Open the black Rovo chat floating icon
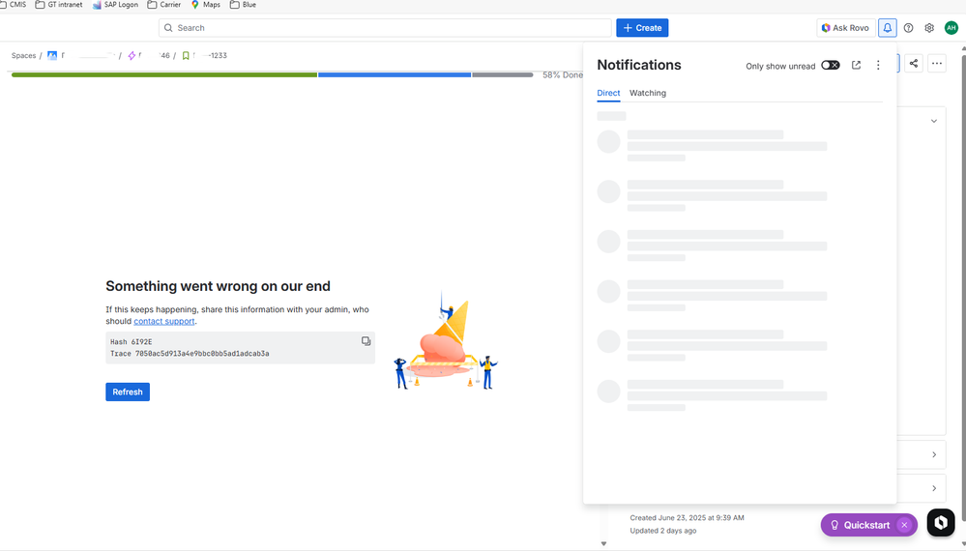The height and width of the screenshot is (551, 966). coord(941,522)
.....
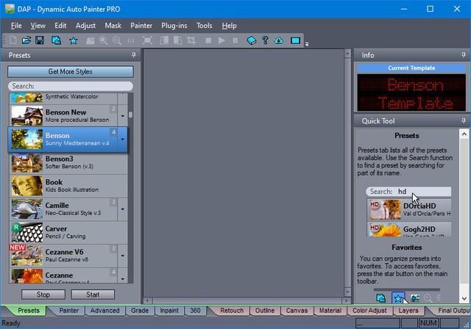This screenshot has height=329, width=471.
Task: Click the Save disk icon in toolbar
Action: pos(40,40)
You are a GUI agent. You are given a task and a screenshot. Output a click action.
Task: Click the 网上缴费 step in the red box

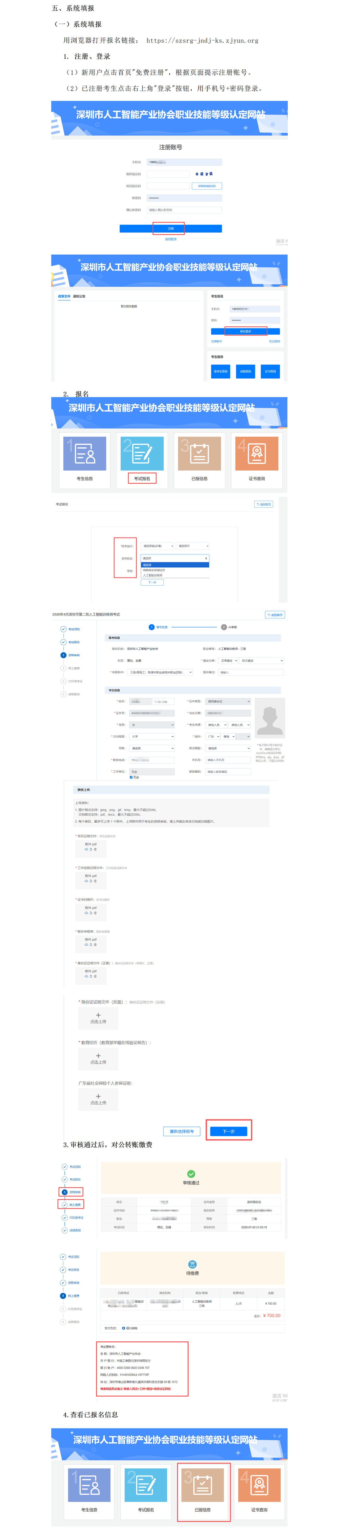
.....
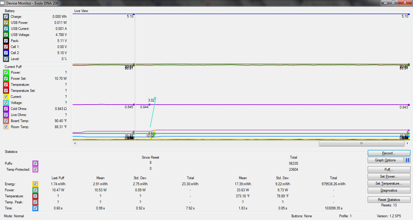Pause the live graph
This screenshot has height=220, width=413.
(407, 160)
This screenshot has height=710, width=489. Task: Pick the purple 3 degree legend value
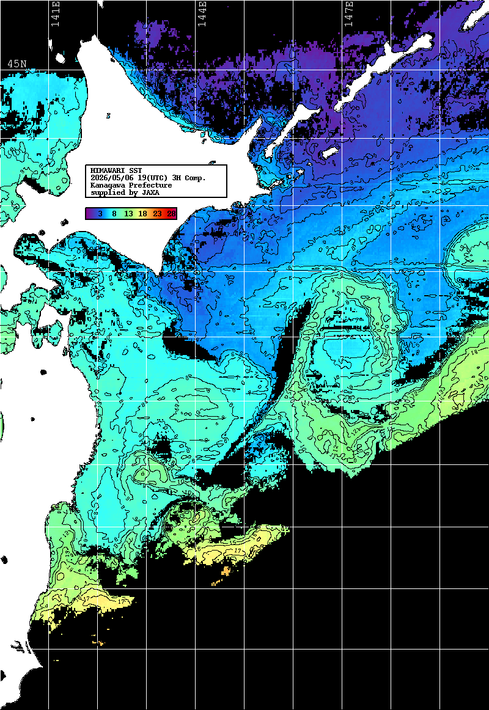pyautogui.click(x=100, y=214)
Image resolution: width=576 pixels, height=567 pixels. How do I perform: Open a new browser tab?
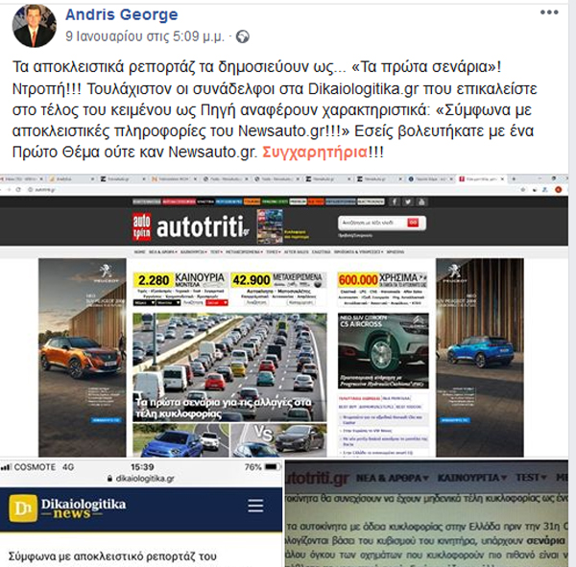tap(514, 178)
.....
- _YOUR OBJECTIVE_
Rewrite as a JSON list of strings, one per line and skipping blank lines, the lines from the one containing "You are a GUI" through the one containing "Task: Click the 网上缴费 step in the red box".

- _RESPONSE BELOW_
[
  "You are a GUI agent. You are given a task and a screenshot. Output a click action.",
  "Task: Click the 网上缴费 step in the red box"
]